Posted by: Harold Jarche at December 21, 2003 07:59 AMThere are several things missing from the table. I work with a general model of realization that runs as follows:
Requirements
Design
Implementation
Interface
Documentation
Operations/Experiencial Space
The last three have a per role dimension.
There are a couple more things going on here, however. You have a use domain and an automation or systems domain. And, you have the use practitioner and the systems practitioner. The systems practitoner abstracts away from the use practitioner. The system practitioner sees the system and focuses on it. The use practitioner sees work and focuses on it instead and deals with the system only as needed. These two practitioner types have distinct focus issues that drive a wedge between them.

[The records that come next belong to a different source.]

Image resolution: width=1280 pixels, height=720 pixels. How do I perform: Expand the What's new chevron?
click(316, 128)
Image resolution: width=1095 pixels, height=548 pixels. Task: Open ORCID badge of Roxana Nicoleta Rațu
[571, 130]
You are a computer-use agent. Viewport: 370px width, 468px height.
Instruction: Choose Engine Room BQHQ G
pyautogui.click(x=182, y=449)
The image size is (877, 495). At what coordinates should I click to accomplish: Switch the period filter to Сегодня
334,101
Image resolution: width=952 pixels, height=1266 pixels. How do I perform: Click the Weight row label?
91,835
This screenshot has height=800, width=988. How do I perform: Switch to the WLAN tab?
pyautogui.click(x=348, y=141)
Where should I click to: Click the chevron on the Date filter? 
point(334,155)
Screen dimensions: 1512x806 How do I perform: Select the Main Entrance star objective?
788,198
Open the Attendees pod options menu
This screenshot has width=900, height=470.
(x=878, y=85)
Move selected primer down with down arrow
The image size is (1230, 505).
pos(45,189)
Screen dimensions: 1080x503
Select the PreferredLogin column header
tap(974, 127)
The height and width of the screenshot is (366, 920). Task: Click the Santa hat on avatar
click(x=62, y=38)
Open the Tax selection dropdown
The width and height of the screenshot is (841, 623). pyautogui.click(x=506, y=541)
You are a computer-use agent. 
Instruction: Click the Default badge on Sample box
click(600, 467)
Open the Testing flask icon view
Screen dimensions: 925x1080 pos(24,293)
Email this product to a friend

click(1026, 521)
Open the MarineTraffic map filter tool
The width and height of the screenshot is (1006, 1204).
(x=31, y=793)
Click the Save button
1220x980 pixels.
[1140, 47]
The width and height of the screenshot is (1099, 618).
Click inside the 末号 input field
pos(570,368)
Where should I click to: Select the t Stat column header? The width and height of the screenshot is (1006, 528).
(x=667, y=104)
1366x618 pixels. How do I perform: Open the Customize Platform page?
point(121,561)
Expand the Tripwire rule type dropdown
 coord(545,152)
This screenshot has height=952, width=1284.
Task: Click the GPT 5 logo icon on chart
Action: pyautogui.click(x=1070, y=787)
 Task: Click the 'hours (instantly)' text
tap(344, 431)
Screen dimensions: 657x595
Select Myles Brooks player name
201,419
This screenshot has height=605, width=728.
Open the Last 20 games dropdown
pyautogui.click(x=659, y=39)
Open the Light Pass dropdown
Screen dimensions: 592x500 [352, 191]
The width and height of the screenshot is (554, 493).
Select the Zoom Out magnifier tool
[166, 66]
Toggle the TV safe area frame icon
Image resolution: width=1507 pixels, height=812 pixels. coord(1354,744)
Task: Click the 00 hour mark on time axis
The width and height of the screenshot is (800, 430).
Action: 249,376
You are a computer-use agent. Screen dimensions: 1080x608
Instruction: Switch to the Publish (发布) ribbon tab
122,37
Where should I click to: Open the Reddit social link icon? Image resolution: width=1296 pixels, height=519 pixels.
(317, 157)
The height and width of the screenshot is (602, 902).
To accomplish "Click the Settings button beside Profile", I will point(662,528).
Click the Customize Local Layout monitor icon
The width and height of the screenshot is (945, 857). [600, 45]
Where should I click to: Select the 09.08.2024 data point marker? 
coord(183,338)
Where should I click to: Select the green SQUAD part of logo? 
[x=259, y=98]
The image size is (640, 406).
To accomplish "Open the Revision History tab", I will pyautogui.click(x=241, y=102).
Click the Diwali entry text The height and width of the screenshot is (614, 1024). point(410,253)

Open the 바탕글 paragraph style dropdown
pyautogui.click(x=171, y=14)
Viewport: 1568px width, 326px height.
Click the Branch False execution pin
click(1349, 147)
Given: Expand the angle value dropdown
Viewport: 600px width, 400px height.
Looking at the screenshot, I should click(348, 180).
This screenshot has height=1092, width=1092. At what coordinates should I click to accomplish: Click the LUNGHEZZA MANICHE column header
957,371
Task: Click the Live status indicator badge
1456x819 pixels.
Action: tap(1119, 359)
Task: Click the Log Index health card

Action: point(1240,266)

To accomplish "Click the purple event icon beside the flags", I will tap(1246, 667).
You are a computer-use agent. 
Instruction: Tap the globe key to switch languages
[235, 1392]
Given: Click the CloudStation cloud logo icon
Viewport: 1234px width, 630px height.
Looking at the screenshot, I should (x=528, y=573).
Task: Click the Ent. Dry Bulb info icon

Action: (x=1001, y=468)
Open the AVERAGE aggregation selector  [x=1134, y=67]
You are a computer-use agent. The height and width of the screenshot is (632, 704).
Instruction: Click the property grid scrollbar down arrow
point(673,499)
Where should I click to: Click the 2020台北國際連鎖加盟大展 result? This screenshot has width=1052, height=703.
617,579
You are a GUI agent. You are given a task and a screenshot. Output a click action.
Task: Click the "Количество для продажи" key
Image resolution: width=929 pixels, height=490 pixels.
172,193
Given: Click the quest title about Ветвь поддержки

This leave the use practitioner with the task of designing and planning work. Documentation rarely covers these aspects of systems.
Then, I would say that lumping design and implementation into the same category ignores that design resolves the impedance between the requirements decisions and implementation constraints. Design is not just the process step between the other two, or even the establishment of the architecture, or large spaces view.
If we were to break the table out and add the above aspects of the realization model, then we could go one further and recursively ask what is the requirements for the requirements, the design of, the implementation of, the interface of, the documentation of, and finally the user experience of the requirements. So we have the same kind of granularity shift that they table shows.
We can do the recursion for each layer in the model.
So we would ask what is the activity performer's experience like at the operational level. This isn't activity management. It is doing the work.
It's very much like shopping in a mall. The stores being the activities we step into while doing our work, work that uses those activities. Can the planner, the store clerk or store manager help us? Thee will be so many things in the store I don't attend to, because they are not in the interface, and because they are not within my purpose or work.